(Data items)
┌────────

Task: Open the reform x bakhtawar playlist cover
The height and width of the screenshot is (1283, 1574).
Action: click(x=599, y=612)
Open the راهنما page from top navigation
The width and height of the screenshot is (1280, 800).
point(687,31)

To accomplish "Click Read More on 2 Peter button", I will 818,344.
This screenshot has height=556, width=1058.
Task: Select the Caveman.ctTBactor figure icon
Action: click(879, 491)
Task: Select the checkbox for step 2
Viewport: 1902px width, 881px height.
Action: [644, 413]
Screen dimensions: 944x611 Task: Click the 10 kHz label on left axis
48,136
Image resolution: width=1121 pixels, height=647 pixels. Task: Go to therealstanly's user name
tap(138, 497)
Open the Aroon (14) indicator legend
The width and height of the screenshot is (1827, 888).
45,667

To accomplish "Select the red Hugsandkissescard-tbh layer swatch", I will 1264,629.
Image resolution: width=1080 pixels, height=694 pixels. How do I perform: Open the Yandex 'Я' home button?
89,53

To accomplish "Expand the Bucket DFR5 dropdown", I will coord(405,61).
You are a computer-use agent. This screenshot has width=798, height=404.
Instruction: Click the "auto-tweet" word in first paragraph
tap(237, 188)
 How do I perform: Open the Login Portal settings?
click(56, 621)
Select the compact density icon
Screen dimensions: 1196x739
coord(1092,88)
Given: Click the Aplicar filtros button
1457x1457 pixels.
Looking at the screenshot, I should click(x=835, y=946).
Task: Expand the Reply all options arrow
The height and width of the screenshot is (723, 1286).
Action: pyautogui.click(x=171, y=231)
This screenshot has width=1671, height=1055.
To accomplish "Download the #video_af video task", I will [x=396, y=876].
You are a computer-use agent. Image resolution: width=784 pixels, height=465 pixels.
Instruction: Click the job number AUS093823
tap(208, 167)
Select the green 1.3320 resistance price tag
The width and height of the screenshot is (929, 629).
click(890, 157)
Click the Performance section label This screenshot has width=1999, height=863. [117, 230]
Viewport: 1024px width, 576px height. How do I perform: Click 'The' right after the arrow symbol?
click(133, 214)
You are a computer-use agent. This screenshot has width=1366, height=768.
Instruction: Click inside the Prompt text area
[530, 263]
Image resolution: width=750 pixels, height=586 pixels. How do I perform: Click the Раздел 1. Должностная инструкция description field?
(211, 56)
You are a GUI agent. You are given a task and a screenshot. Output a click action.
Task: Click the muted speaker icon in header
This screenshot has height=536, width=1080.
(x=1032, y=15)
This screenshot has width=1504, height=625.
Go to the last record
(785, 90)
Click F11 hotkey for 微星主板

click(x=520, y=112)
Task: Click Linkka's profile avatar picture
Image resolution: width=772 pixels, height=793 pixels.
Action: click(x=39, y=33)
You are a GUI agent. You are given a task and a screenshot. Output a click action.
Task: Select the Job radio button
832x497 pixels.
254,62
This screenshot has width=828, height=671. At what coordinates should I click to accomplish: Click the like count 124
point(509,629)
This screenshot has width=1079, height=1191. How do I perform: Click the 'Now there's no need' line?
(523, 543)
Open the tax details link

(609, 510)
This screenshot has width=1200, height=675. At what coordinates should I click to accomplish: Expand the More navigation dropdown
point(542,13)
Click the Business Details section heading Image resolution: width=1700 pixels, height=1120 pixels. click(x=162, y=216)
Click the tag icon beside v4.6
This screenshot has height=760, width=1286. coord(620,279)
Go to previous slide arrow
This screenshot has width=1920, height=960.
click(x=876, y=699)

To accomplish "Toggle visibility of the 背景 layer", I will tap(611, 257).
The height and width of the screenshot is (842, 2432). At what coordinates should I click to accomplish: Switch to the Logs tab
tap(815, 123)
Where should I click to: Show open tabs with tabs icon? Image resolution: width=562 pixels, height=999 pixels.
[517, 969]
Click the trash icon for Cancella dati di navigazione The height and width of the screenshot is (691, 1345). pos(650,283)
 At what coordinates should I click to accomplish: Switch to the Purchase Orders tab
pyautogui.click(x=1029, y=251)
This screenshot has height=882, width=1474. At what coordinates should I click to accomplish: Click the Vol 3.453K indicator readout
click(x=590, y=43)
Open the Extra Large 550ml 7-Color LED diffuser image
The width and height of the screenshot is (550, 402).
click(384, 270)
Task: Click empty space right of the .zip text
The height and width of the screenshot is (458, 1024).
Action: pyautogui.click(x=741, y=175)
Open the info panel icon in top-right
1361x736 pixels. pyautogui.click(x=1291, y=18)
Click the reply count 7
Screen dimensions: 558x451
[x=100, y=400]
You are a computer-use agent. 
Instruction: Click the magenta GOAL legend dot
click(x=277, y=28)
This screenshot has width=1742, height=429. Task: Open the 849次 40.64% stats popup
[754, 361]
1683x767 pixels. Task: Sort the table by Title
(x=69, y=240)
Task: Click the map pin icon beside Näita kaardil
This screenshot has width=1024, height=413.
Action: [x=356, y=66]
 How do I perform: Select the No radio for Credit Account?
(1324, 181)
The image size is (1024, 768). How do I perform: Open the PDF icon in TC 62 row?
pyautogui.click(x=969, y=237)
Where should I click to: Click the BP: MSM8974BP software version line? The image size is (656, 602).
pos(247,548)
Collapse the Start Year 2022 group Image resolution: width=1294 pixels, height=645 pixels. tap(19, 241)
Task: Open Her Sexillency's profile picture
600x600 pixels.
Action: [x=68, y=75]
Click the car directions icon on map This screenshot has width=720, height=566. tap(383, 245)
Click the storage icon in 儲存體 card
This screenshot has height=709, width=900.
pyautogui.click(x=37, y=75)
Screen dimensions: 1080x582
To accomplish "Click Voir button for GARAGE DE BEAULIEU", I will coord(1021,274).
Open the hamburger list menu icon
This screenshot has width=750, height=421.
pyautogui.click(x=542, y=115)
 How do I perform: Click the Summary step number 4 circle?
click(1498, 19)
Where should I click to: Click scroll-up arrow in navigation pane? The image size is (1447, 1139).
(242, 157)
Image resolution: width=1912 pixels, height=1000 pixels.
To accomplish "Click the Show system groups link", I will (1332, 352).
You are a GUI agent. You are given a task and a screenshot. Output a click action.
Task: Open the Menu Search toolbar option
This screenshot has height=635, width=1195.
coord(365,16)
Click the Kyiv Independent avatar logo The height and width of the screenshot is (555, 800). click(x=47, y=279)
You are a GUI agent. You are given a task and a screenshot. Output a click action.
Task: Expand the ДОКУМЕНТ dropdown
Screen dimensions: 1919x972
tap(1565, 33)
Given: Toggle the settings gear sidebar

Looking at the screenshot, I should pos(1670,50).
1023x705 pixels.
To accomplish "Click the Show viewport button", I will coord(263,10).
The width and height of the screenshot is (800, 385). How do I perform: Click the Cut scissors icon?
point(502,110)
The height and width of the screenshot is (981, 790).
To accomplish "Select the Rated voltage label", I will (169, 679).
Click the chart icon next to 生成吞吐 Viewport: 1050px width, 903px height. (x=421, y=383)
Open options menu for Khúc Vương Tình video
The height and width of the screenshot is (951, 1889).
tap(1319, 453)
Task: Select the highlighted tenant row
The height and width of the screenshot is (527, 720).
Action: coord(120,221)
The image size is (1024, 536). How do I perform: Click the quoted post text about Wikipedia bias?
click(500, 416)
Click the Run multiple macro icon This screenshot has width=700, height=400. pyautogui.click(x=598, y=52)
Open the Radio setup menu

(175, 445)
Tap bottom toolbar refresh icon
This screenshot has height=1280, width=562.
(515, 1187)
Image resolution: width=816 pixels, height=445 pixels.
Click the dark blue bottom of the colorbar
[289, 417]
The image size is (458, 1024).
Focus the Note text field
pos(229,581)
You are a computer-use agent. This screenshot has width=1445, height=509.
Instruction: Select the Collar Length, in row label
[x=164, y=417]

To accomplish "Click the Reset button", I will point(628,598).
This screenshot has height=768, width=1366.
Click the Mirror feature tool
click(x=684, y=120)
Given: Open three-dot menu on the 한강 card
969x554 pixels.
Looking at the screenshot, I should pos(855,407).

└────────

REQUIREMENT => Line count for the string "avatar": please say how many lines in the entries above contain it, with no other words.

RESPONSE AREA => 2